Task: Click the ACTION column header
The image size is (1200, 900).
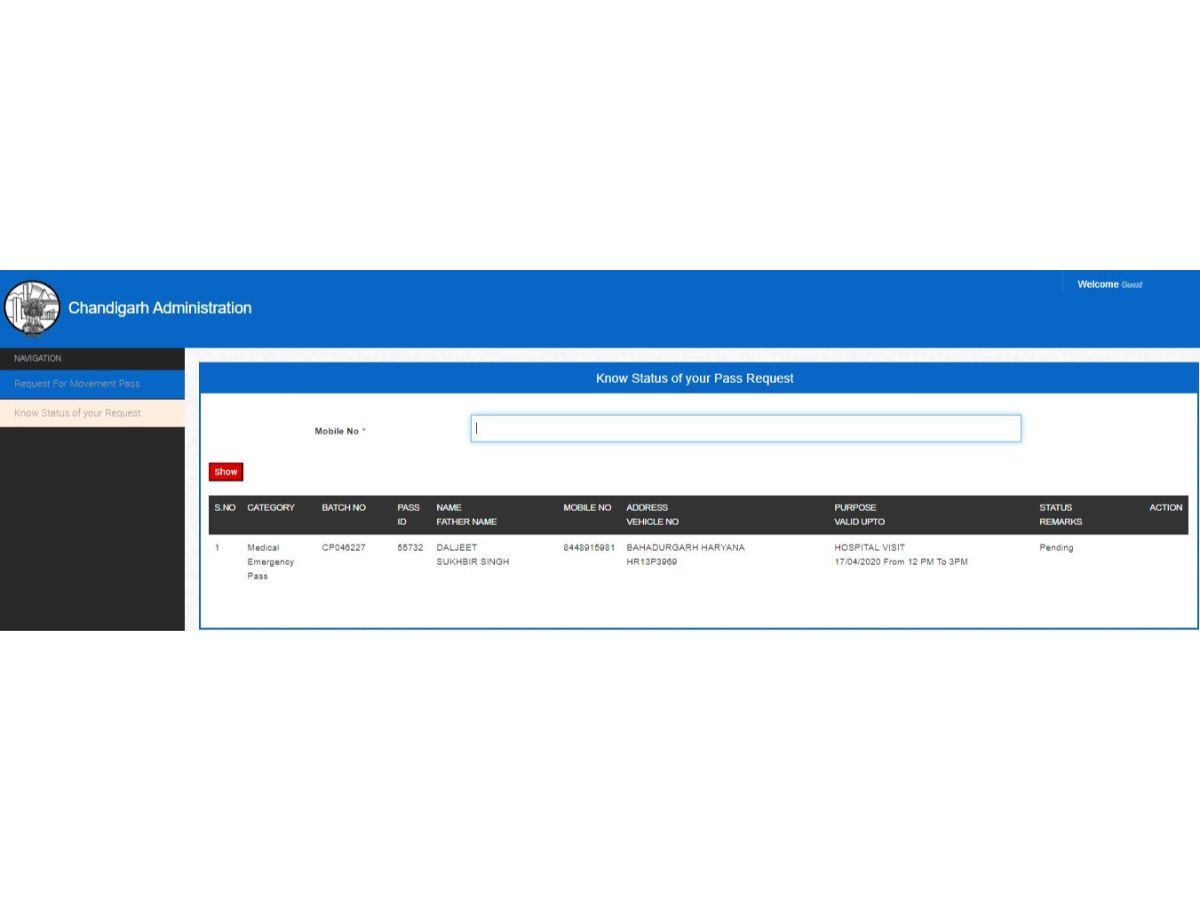Action: point(1165,508)
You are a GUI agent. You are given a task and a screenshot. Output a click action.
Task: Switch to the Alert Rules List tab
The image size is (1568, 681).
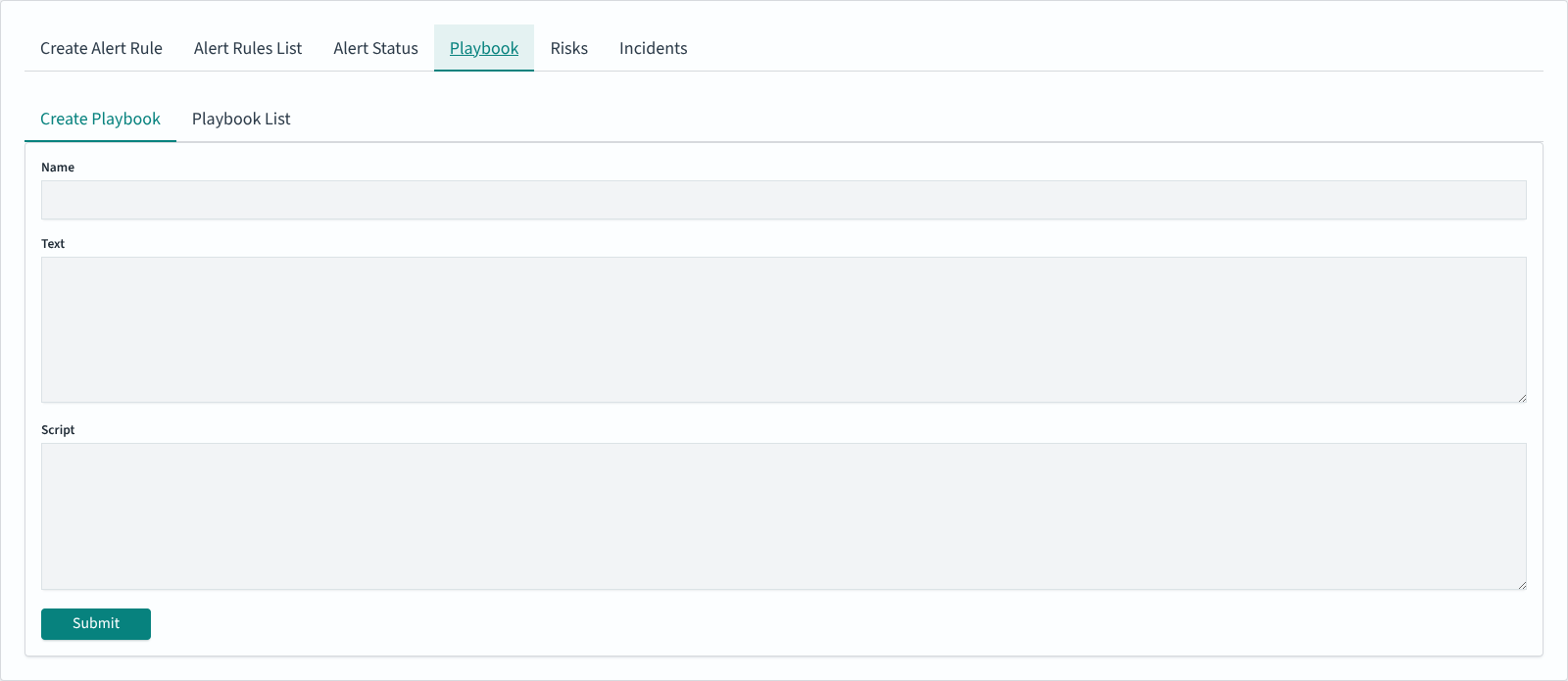(x=248, y=48)
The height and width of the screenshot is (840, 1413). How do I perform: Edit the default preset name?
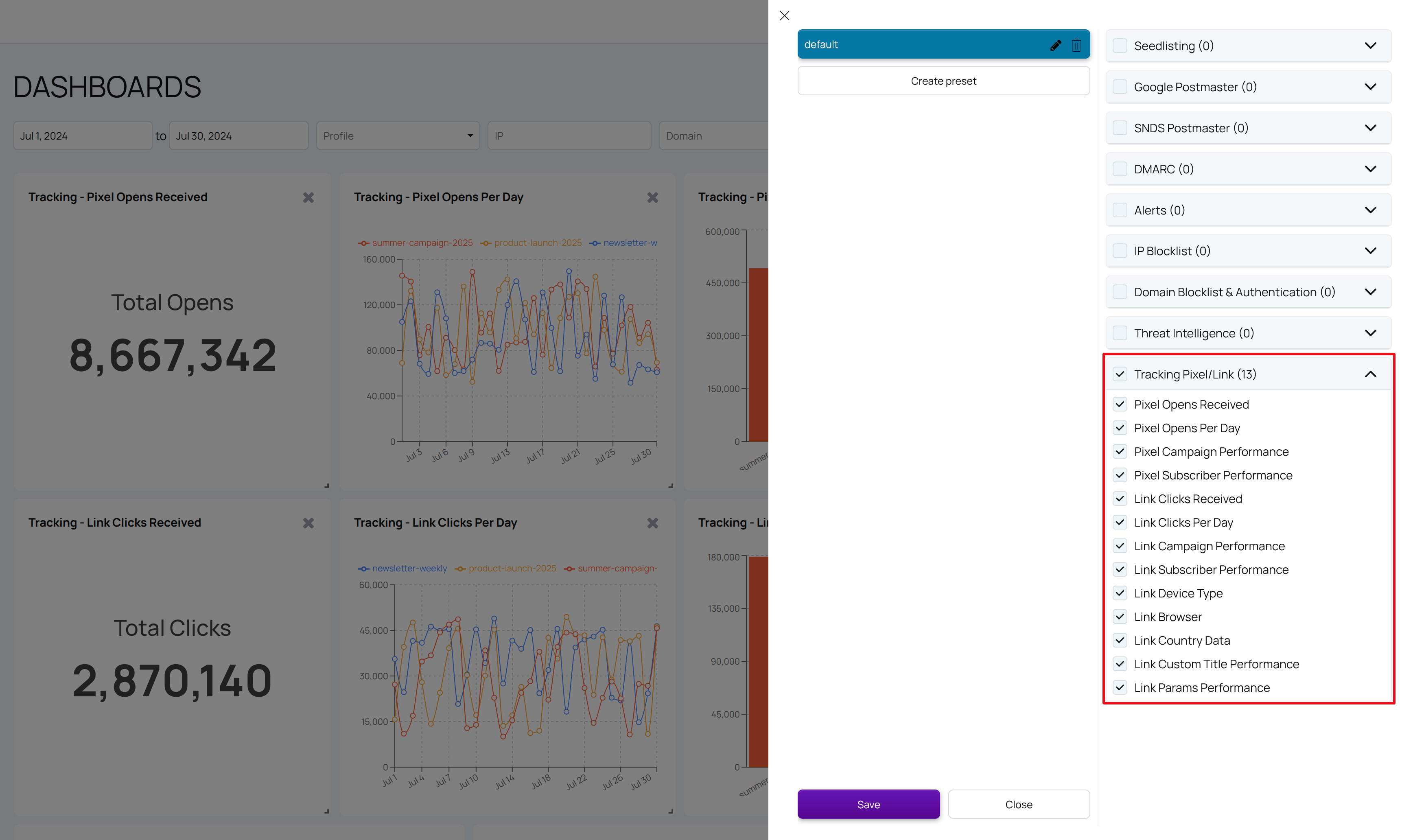click(x=1055, y=44)
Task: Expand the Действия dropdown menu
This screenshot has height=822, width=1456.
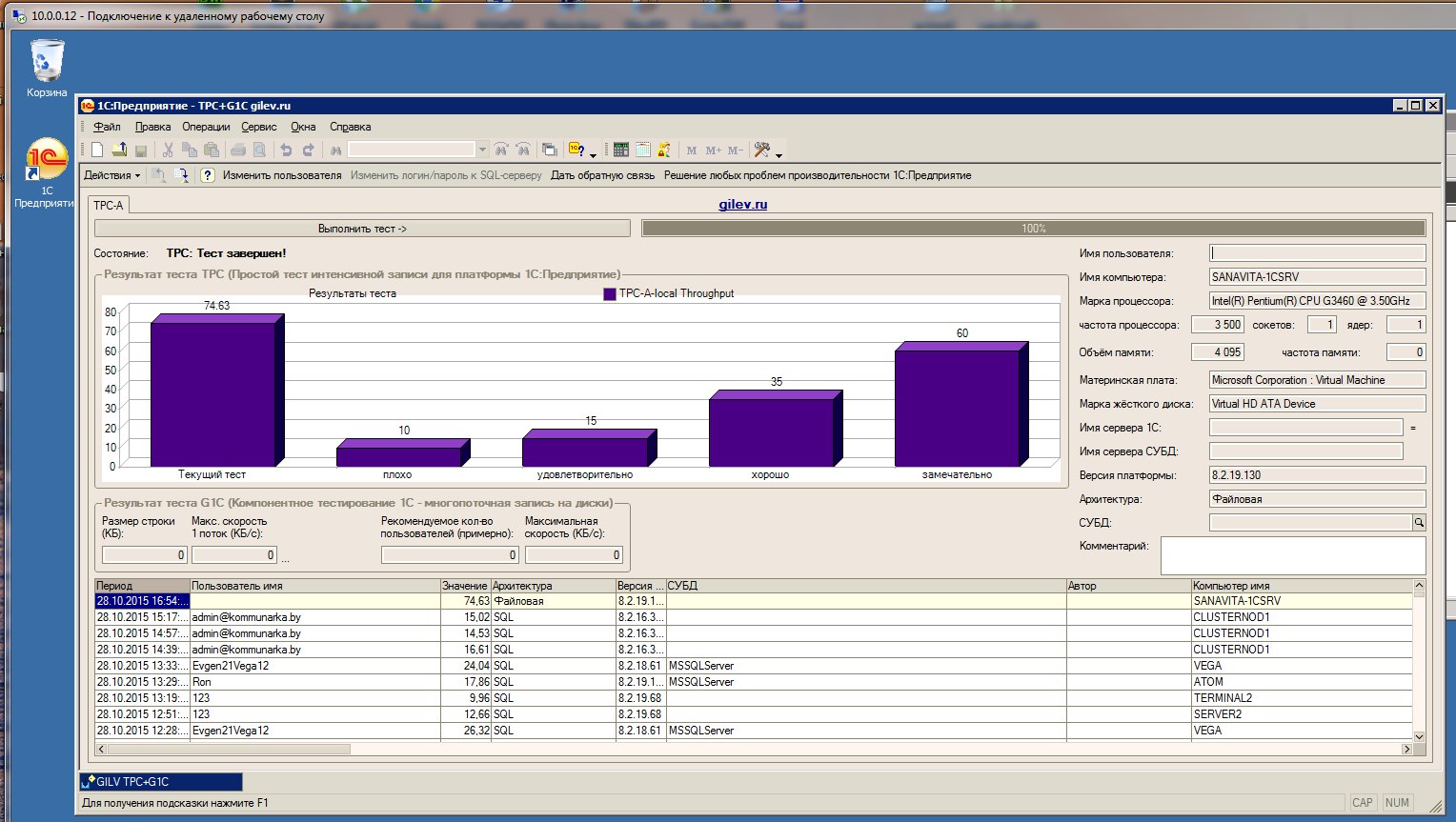Action: 111,175
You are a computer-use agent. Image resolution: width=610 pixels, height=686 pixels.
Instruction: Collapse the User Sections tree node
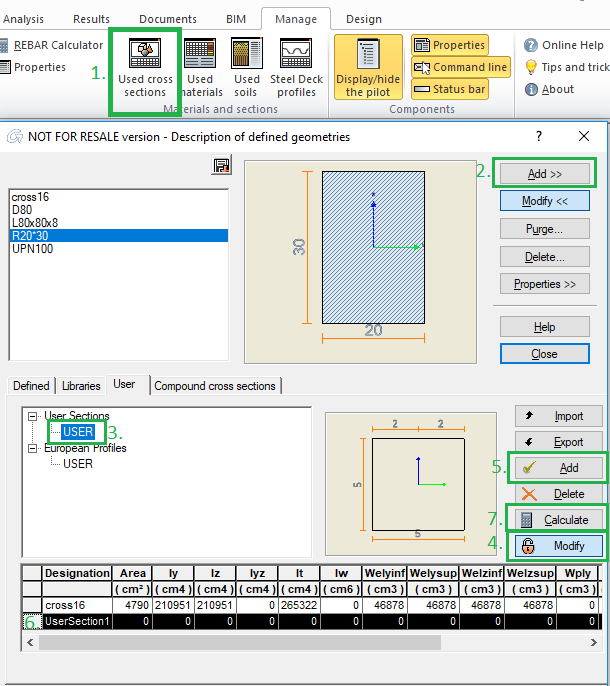pos(32,416)
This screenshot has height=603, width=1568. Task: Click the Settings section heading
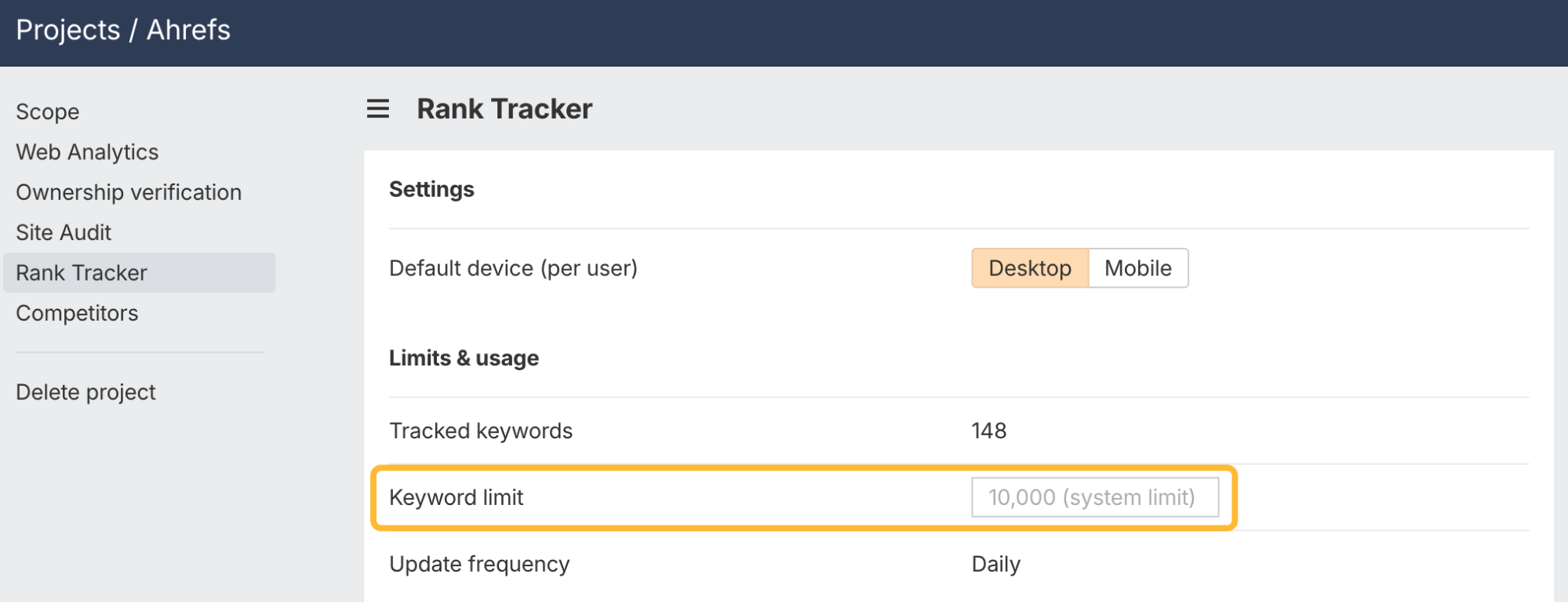coord(431,189)
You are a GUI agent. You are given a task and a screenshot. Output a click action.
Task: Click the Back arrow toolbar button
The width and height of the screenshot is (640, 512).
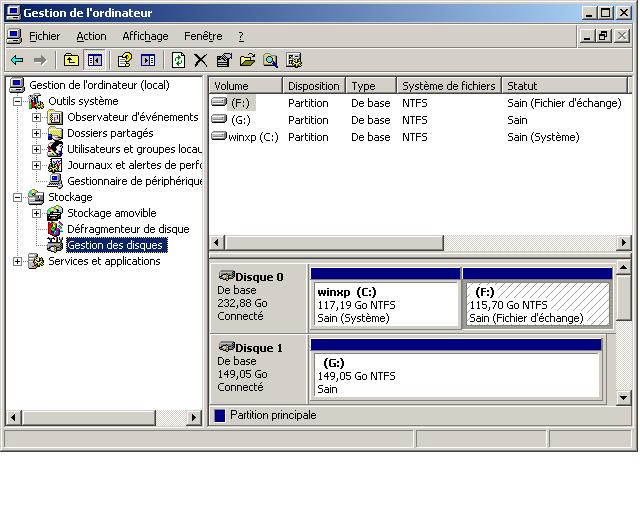[x=17, y=60]
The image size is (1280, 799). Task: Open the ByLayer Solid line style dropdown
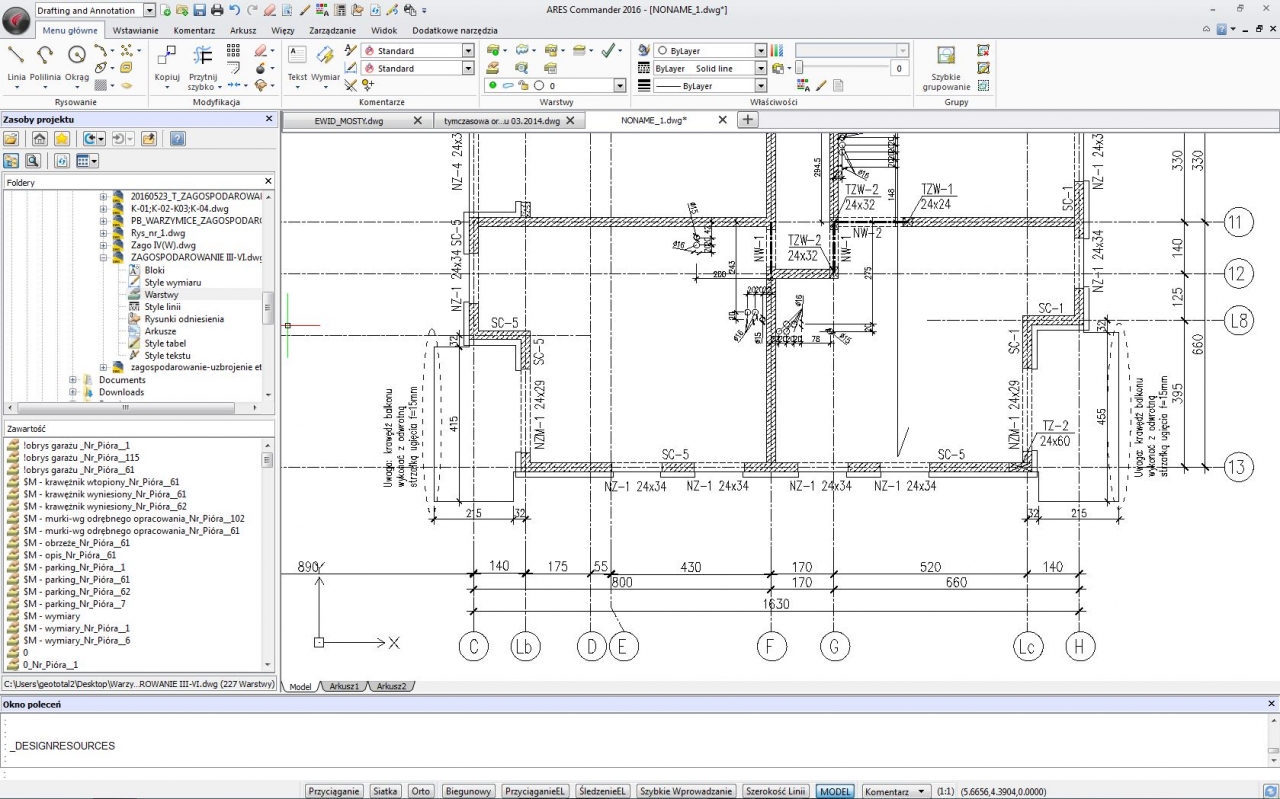[761, 69]
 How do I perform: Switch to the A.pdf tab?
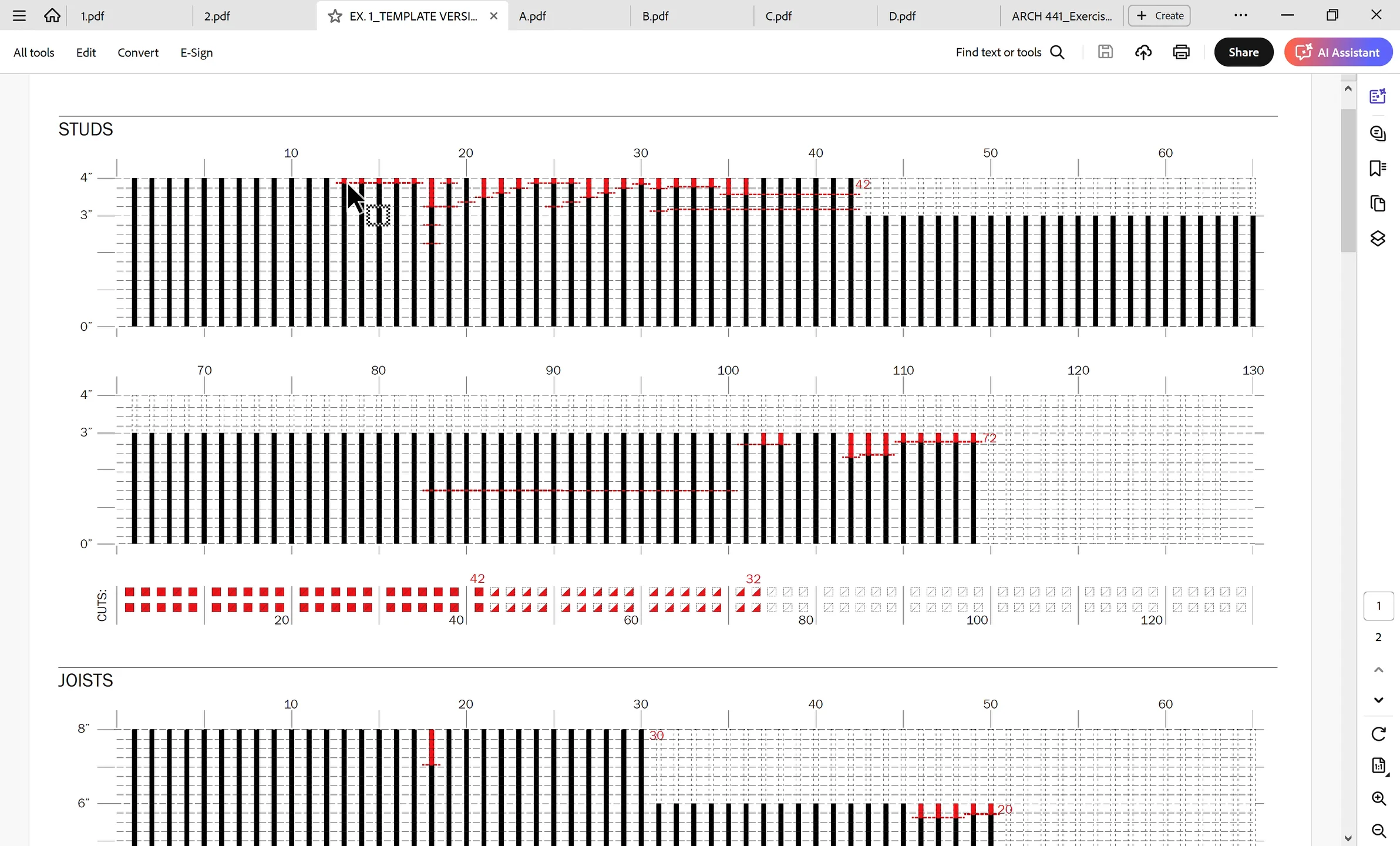532,16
::::
_Request_:
Return each of the lines above that contains the word "perform", reproduced in full.

_Finished answer_:
The height and width of the screenshot is (840, 1413). How do I perform: Edit the default preset name?
 How do I perform: Switch to the A.pdf tab?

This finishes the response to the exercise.